Introduction to ScrapeGraphAI
ScrapeGraphAI is a web scraping Python library designed to simplify the extraction of information from websites and local documents such as XML, HTML, JSON, and Markdown. The library utilizes advanced technologies, including Large Language Models (LLM) and direct graph logic, to create efficient scraping pipelines. In essence, you just specify the information you need, and ScrapeGraphAI does the rest for you.
Quick Installation
To get started with ScrapeGraphAI, you can easily install it using Python's package installer. It is recommended to set it up in a virtual environment to avoid any conflicts with other libraries you might be using:
pip install scrapegraphai
playwright install
Optional dependencies can also be installed to extend the functionality of the library, such as supporting additional language models, enabling advanced semantic processing, and managing browser options effectively.
Usage
ScrapeGraphAI provides various standard scraping pipelines to extract information. One of the most commonly used is the SmartScraperGraph
which simplifies extracting details from a single webpage using a user prompt and a source URL. For example:
import json
from scrapegraphai.graphs import SmartScraperGraph
# Define the configuration for the scraping pipeline
graph_config = {
"llm": {
"api_key": "YOUR_OPENAI_APIKEY",
"model": "openai/gpt-4o-mini",
},
"verbose": True,
"headless": False,
}
# Create the SmartScraperGraph instance
smart_scraper_graph = SmartScraperGraph(
prompt="Find some information about what does the company do, the name and a contact email.",
source="https://scrapegraphai.com/",
config=graph_config
)
# Run the pipeline
result = smart_scraper_graph.run()
print(json.dumps(result, indent=4))
This example will yield a tidy dictionary of key information such as the company name, its function, and contact email from the specified website.
Versatile Pipelines
Aside from the single-page scraper, ScrapeGraphAI offers several other pipelines:
- SearchGraph: Scrapes multiple pages from search engine results.
- SpeechGraph: Scrapes a page and creates an audio file of the extracted information.
- ScriptCreatorGraph: Extracts data and generates a Python script for future use.
- MultiPage Pipelines: Extends functionalities to handle multi-page scraping with parallel LLM calls.

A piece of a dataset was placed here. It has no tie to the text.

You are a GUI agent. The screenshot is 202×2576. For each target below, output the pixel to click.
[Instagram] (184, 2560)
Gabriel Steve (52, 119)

ScrapeGraphAI supports various LLMs through APIs, including OpenAI, Groq, Azure, and Gemini, or local models via Ollama.
Demos and Documentation
For those looking to see ScrapeGraphAI in action, a demonstration is available through a Streamlit application or it can be tried directly in a web environment using Google Colab. Comprehensive documentation is available online to guide users through the features and options offered by ScrapeGraphAI.
Contributing and Community
The ScrapeGraphAI team welcomes contributions and engages with the community through platforms like Discord, LinkedIn, and Twitter. They encourage developers and enthusiasts to participate in discussions and improvements of the project.
Telemetry
To improve the quality and user experience of ScrapeGraphAI, anonymous usage metrics are collected. Users can choose to opt-out if they prefer not to share data.
In summary, ScrapeGraphAI is a robust and versatile tool that simplifies the process of web scraping through intuitive interfaces and advanced technological support, empowering users to efficiently gather and utilize online data.